Pour vérifier si un capital vous revient, le portail officiel Ciclade (ciclade.caissedesdepots.fr) permet d’effectuer une recherche gratuite. Il suffit d’indiquer votre nom, votre prénom et votre date de naissance pour savoir si des sommes sont en attente à votre nom ou à celui d’un proche décédé dont vous êtes l’ayant droit. Le portail couvre également les comptes bancaires inactifs et d’autres avoirs financiers dormants, au-delà des seules assurances-vie.

En 2026, Ciclade a étendu ses fonctionnalités pour permettre une recherche croisée sur plusieurs critères d’état civil, ce qui facilite les démarches dans les cas où l’orthographe du nom a varié au fil du temps ou lorsque plusieurs identités sont possibles.

Les nouveaux outils numériques officiels mis en place en 2026

L’administration française a accéléré sa transition numérique en matière successorale. Plusieurs dispositifs récents facilitent les recherches sans nécessiter de déplacement ni d’intermédiaire payant.

Le portail Service-Public.fr centralise désormais les démarches liées aux successions dans un espace dédié, accessible depuis un compte France Connect. Ce guichet unique oriente le citoyen vers les bons interlocuteurs selon sa situation : héritier réservataire, légataire universel, bénéficiaire d’une assurance-vie ou simplement proche d’un défunt sans lien de parenté direct. Des formulaires en ligne permettent d’adresser des demandes d’information directement aux notaires compétents ou à la Chambre des notaires de chaque département.

Par ailleurs, le fichier national des comptes bancaires et assimilés (Ficoba) a été rendu plus accessible aux héritiers. Ce fichier recense l’ensemble des comptes ouverts en France au nom d’une personne physique ou morale. Les héritiers d’un défunt peuvent désormais interroger Ficoba via un notaire ou directement en ligne sous conditions, ce qui permet d’identifier l’ensemble des comptes et placements détenus par le défunt au moment de son décès, y compris ceux dont personne n’avait connaissance.

Une autre nouveauté concerne le registre des actifs numériques. Face à la multiplication des portefeuilles de cryptomonnaies et des plateformes d’investissement en ligne, un cadre de déclaration a été progressivement mis en place pour que ces actifs puissent être intégrés à la succession.
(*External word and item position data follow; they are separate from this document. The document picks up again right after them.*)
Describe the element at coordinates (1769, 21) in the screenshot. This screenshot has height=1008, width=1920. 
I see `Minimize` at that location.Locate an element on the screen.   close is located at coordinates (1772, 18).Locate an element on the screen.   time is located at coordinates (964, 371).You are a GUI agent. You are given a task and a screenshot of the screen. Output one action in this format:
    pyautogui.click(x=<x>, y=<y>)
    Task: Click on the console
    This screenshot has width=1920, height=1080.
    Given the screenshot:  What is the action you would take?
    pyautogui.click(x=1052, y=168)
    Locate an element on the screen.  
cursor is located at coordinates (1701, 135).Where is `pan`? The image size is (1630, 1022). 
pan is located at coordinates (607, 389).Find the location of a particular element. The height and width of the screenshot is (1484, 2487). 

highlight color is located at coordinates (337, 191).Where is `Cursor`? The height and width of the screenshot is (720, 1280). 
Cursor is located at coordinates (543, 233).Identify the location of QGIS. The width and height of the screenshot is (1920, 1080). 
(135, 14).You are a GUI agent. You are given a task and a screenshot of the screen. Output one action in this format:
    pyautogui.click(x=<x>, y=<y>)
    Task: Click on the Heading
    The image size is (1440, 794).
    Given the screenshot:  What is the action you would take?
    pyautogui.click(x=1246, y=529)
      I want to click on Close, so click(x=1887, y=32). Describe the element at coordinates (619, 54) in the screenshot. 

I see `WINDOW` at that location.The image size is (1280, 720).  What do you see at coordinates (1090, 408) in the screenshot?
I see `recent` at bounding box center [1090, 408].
Si vous pensez qu’un proche décédé détenait des actifs numériques, la démarche passe par le notaire qui peut solliciter les plateformes concernées sous couvert de sa mission successorale.

Enfin, pour les successions transfrontalières, le Réseau Judiciaire Européen en matière civile et commerciale met à disposition un registre des testaments européen consultable depuis la France, ce qui s’avère utile lorsqu’un proche résidait ou détenait des biens dans un autre État membre de l’Union européenne.

L’ensemble de ces démarches peut être initié sans avocat ni frais importants. Le seul coût certain reste la consultation du FCDDV, facturée à un tarif réglementé modeste. Pour toutes les autres recherches, gratuité et accessibilité numérique sont désormais la règle. Si vous suspectez l’existence d’un héritage à votre nom, l’ordre logique reste le suivant : commencer par Ciclade pour les avoirs financiers dormants, interroger le FCDDV pour les testaments enregistrés, puis contacter le notaire compétent pour ouvrir formellement la succession.